Financial Times, London
Tuesday March 14th, 1995
Arts Review by William Packer


Jenny Okun from California is an artist whose medium until now has been photography, and whose work still remains founded in photographic imagery. Her immediate interest is in architectural detail, and in particular the interior structures of roofs, windows and surface reflections to be found in modern high-tech buildings.
Her formal interest, however, is rather less direct, for she then repeatedly overlays this primary material, building it up into a spatial image of almost Piranesian complexity, yet unspecific and abstracted. But there is nothing of that master’s doom-laden theatricality, her images ever as cool and elegant in conception as in expression.
She continues in part to work directly with the photographic print, but latterly she has also been developing her imagery in both graphic and sculptural terms. She takes the photographic image and reduces it to simple linear structure, drawn directly upon the wall. She reduces it to flat tone and colour, which abstracted image is then realized as a computer-generated print, using the latest Iris water-jet print technology. Simplest of all, she takes an element of the linear images as silhouette for multiple sculpture, cut from inch-thick plastic, to which she adds color and further selective detail.

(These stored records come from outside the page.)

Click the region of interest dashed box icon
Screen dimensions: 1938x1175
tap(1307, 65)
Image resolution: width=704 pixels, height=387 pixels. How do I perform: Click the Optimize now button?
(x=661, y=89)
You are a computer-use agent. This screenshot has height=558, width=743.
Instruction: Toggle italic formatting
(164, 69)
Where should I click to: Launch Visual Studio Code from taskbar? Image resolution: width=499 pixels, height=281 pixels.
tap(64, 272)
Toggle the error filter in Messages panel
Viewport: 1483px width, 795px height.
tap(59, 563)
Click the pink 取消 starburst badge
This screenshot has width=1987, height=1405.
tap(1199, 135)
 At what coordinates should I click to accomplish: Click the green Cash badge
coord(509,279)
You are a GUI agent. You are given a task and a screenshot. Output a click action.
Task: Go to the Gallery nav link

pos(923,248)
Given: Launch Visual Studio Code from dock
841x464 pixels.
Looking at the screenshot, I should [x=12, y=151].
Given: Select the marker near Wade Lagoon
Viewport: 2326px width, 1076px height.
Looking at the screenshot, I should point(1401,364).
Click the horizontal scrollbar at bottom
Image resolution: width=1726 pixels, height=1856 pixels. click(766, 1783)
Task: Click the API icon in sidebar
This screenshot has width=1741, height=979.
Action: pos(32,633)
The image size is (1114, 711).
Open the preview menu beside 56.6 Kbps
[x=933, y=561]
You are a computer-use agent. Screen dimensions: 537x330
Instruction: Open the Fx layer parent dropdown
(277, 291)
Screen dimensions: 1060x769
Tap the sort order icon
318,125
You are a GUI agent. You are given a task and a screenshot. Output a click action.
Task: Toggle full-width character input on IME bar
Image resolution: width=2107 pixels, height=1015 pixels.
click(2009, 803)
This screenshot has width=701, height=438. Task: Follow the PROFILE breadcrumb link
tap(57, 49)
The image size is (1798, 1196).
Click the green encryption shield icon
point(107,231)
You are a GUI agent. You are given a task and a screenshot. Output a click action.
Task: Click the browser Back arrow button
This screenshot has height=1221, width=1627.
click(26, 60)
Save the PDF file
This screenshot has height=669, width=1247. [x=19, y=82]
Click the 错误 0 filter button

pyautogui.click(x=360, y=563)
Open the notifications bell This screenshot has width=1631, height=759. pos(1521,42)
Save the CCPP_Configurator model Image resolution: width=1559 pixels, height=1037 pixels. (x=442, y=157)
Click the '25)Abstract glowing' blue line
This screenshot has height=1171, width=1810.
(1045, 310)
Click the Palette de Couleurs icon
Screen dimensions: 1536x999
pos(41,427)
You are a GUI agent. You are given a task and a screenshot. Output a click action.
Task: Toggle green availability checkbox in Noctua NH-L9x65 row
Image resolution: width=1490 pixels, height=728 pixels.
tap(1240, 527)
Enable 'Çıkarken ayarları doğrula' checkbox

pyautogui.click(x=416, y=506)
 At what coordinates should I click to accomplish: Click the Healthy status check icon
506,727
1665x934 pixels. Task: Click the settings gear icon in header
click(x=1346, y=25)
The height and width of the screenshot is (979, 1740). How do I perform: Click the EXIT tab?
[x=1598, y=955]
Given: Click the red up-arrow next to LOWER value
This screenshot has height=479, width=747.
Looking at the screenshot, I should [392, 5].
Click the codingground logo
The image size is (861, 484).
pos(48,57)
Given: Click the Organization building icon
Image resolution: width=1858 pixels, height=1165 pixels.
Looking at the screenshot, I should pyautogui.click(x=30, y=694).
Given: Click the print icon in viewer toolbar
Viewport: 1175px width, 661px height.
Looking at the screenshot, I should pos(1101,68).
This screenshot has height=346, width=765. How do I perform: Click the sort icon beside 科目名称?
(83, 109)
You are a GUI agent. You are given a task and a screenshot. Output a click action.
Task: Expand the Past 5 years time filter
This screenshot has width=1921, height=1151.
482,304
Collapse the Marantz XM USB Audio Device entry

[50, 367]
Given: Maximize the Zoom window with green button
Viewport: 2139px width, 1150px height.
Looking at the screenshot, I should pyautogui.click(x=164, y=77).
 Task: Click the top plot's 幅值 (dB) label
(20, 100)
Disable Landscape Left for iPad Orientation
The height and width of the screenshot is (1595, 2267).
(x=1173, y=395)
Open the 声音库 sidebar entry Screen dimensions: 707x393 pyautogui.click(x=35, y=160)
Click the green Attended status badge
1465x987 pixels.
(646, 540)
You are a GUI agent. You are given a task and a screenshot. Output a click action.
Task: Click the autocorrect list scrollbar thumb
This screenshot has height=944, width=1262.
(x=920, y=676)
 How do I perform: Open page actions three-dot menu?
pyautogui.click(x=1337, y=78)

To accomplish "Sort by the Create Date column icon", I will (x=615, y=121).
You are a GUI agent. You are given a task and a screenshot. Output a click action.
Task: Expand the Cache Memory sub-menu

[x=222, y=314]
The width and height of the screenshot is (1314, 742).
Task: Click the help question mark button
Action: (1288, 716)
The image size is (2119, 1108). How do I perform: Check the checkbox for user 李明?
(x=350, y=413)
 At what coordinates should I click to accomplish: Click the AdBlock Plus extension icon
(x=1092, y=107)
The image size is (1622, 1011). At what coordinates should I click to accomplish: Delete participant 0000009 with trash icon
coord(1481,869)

The sense is of an accomplished artist at a critical transitional moment in her career, responding creatively to new formal and technical opportunities. The interplay between photography, drawing and print, particularly in relation to this new Iris technology, with its extraordinary refinement of effect is intriguing.

Jenny Okun: Architectonics; Rebecca Hossack Gallery Fitzrovia, 35 Windmill Street London W1 until April 1.